Parents should avoid putting infants down to sleep or leaving sleeping infants in car seats and strollers, swings, baby carriers, or slings. Infants should not be propped in a sitting position for sleep. A newborn's head is relatively heavy and neck muscles are weak, and it is very easy for the head to drop and block the airway. In cloth baby carriers, the baby can slide down and the head can drop so that the face is buried in the fabric.
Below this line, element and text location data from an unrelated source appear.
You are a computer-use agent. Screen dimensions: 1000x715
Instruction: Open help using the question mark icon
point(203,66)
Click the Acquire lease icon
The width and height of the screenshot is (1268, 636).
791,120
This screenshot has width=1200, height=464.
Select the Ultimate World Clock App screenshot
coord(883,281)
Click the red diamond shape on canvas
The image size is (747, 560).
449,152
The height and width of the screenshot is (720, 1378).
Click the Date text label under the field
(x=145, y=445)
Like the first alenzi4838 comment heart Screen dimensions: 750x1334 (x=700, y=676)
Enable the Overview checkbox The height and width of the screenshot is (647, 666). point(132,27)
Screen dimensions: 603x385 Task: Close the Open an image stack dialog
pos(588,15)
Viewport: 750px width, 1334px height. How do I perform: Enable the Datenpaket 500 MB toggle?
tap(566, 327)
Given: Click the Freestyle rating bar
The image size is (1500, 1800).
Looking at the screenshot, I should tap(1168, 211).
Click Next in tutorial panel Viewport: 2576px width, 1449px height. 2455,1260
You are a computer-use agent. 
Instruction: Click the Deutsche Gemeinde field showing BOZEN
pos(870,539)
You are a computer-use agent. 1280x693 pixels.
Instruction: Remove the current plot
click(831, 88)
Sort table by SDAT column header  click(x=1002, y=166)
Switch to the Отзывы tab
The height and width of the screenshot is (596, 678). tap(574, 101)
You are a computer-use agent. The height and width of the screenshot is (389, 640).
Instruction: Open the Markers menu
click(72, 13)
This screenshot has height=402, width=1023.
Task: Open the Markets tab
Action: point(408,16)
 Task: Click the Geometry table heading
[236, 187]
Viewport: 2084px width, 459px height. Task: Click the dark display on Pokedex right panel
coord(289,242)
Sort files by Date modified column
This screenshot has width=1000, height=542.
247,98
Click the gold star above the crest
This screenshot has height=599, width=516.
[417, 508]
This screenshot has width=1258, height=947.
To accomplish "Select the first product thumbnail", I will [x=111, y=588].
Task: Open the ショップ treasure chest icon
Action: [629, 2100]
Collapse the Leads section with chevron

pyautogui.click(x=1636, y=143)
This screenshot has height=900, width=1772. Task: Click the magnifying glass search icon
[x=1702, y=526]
In baby carriers, parents should keep the infant's face visible and above edge of the fabric, and the nose and mouth unobstructed.

Image from iStock

Slide 14

Pacifier for Sleep

Although the mechanism is not understood, routine use of a pacifier for naps and bedtime is protective against SIDS, even if the pacifier falls out of the infant's mouth.[18] In other words, it is not necessary for parents to keep replacing the pacifier during sleep. Pacifiers should not be introduced for the first 3-4 weeks, while breastfeeding is being established, and use of a pacifier should be continued for the first year of life, when the need for sucking is strongest.[18] Because of the risk for strangulation, pacifiers should not be hung around the infant's neck, and pacifiers that attach to infant clothing should not be used with sleeping infants.

Image courtesy of the Safe to Sleep® campaign, for educational purposes only; Eunice Kennedy Shriver National Institute of Child Health and Human Development. Safe to Sleep® is a registered trademark of the US Department of Health and Human Services.

Slide 15

Warmer Is Not Better

Many parents have a tendency to overdress their infant, and even to cover their infant's face and head when out of doors. Thermal stress through overdressing or overbundling the infant, or exposing the infant to high ambient temperatures, is associated with higher risk for sudden infant death.[19,20] However, the definition of "overheating" is not standardized. In general, infants should be dressed appropriately for the environment, with no more than one layer more than an adult would wear to be comfortable in that environment. Similarly, the air temperature should be adjusted to be comfortable for an adult.

Parents and caregivers should be taught to evaluate the infant for signs of overheating, such as sweating or the infant's skin (on the chest) feeling hot to the touch. Overbundling and covering of the face and head should be avoided. There is currently insufficient evidence to recommend the use of a fan as a SIDS risk-reduction strategy. If a fan is used to create a little air movement, it should not be directed into the infant's face.

Image from iStock

Slide 16

Tummy for Play

Supervised, awake, daily "tummy time" is thought to be necessary for normal development and strength of the neck muscles and upper body, and to minimize occipital flattening and positional plagiocephaly. The Safe to Sleep program recommends that tummy time should begin as early as possible (ideally, on the first day home from the hospital), using toys or the parent's face to encourage the infant to lift his or her head. Tummy time can take place on the floor or on a supine parent's chest. Parents can attempt two to three tummy sessions each day for a short period (3-5 minutes), extending the duration if the infant seems to enjoy the experience.

Image courtesy of the Safe to Sleep® campaign, for educational purposes only; Eunice Kennedy Shriver National Institute of Child Health and Human Development. Safe to Sleep® is a registered trademark of the US Department of Health and Human Services.

Slide 17

Actions Speak Louder Than Words

Many parents model their infant-caregiving behaviors on what they witness during the birth hospitalization or time spent in a neonatal unit. Several studies have found that a substantial number of nurses and other healthcare professionals disagree with aspects of the American Academy of Pediatrics safe sleep recommendations,[9] and continue to demonstrate and recommend unsafe practices, such as prone or side sleeping.[21-24] Whether the reluctance of some healthcare professionals to endorse safe sleeping guidelines has had any impact on rates of sleep-related death is not known, but with the recent plateauing of SIDS rates after years of improvement, this is an area requiring further attention.[25]